I pointed out that since peanut oil commands a high price, it may on occasion be economical to substitute other oils in peanut butter on occasion. I'm pretty much sure I've seen peanut butter labels for homogenized peanut butter without palm or rapeseed oil.
These additives are more likely to be emulsifiers, but in any case they are minor components, nothing even remotely comparable to other foods.
But let's be clear on something: The so called "renewable energy" disaster represented by palm oil biodiesel has had the largest impact on the destruction of Malaysian and Indonesian rain forests . The 1998 fires resulting when slash and burn clearing of those rain forests went out of control was very much tied up with the change in German "Renewable Energy Portfolio Standards," established in the 1990's which I have long considered a crime against humanity.
If we really cared about palm oil plantations, we might be more effective if we worshiped our car CULTure less. We would be more effective than carrying on about peanut butter.
As I noted in my response to the Pmail, if Germany really cared about sustainable diesel fuel - they don't - they would run diesel engines on dimethyl ether obtained by the hydrogenation of carbon dioxide. Were they to do this, they'd only be able to do so if they gave up their rather appalling willingness to utilize natural gas, natural gas being the starting material for close to 99% of the hydrogen produced in the world.
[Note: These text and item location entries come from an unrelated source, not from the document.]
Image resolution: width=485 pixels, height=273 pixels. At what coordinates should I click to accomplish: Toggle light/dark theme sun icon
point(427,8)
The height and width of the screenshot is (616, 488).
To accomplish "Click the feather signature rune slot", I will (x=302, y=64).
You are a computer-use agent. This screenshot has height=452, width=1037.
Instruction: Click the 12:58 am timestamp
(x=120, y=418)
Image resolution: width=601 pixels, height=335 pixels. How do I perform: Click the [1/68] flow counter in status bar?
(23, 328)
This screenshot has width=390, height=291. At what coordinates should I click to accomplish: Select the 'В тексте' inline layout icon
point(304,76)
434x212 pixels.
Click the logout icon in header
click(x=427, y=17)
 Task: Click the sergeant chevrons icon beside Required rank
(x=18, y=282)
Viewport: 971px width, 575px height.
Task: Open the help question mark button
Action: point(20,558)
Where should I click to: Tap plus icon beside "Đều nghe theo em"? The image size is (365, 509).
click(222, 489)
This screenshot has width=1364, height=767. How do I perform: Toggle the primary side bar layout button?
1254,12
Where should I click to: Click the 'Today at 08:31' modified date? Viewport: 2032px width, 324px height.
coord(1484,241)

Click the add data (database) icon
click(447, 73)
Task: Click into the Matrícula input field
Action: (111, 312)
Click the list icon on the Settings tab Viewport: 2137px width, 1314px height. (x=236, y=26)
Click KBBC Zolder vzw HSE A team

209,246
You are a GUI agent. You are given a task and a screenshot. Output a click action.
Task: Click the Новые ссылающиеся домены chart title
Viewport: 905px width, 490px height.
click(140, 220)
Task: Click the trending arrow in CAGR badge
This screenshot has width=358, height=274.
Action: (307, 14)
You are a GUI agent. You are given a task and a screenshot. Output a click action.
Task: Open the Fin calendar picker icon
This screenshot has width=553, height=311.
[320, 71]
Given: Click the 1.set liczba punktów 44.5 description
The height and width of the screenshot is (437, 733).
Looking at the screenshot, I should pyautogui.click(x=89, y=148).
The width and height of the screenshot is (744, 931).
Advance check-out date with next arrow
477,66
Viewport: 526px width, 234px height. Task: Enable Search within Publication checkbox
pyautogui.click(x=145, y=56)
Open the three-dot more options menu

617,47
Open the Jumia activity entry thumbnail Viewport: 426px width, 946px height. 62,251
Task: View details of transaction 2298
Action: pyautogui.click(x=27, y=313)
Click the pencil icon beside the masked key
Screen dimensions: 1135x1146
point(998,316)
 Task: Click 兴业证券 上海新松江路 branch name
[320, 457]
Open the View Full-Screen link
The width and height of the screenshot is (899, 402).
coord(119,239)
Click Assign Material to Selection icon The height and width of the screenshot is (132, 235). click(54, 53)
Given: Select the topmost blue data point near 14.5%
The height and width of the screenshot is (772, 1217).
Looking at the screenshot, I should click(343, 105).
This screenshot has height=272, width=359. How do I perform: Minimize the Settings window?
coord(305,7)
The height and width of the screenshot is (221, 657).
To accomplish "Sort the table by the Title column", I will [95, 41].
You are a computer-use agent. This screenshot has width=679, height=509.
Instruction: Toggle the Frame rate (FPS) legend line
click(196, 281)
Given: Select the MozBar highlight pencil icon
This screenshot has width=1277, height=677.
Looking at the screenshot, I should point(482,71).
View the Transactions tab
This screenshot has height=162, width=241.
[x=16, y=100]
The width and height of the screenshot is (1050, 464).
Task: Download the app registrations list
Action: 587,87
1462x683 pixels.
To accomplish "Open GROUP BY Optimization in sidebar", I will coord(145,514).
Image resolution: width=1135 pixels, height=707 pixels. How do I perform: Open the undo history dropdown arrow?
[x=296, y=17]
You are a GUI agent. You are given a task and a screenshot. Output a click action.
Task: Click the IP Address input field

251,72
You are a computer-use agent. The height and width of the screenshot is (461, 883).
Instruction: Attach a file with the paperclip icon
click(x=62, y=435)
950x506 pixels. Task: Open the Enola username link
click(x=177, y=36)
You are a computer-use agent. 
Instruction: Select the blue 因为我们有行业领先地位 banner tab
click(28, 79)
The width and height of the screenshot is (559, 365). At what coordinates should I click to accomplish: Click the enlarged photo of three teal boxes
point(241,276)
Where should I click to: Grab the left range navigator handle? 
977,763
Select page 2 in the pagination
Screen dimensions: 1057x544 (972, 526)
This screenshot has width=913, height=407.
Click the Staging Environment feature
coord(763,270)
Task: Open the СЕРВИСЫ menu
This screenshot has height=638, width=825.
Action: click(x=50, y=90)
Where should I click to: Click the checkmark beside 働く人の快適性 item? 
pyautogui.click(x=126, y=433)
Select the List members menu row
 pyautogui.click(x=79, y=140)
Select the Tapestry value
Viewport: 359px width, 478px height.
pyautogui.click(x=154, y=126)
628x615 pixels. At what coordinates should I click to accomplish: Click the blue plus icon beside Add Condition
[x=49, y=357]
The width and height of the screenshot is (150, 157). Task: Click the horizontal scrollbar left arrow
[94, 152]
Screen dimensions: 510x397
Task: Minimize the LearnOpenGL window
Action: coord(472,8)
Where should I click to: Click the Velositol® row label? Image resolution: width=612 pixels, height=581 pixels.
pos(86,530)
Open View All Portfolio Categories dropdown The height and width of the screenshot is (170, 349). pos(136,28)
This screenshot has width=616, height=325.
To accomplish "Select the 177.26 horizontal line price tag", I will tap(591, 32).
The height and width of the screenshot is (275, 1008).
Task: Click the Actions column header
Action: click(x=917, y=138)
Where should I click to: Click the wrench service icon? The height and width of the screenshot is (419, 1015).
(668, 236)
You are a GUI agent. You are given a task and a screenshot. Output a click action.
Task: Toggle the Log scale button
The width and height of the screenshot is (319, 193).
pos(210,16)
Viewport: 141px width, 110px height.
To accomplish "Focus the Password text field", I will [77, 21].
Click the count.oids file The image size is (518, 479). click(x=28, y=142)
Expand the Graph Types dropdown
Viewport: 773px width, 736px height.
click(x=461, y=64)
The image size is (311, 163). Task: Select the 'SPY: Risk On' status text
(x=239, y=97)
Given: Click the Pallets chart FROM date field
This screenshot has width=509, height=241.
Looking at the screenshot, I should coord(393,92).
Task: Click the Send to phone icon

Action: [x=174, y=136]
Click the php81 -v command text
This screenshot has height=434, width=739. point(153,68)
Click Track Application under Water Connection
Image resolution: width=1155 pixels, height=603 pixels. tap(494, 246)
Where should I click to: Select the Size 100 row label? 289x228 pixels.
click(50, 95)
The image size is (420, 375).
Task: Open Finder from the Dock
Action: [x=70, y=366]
Their wind garbage won't do it. All of the noise and pilot plants for "wind to hydrogen" have generated far more noise than hydrogen. The only way to make sustainable hydrogen as a captive intermediate is with nuclear power. The Germans hate nuclear power, much to the detriment of every living thing on the planet.
Submariner
(12,503 posts)when you shop next. The label I saw a few months ago stated 'palm oil'. I'll recheck the label myself.
I know it's not just PB, its utilization in general as discussed in the other thread posts, which makes it all add up to the ecological biodiversity disasters we see today.
NNadir
(33,516 posts)...rain forests is mostly tied to biodiesel production, as evidenced by the 1998 South East Asian fire disaster that coincided with the release of German "renewable energy portfolio standards"
To complain about peanut butter is just silly. At best, it's a minor component of peanut butter, probably an additive as an emulsifier. If one compares the size of a fuel tank on a diesel tractor trailer with a jar of peanut butter, and recognizes that the tractor's fuel tank is filled every damned day, one can easily grasp where the problem lies.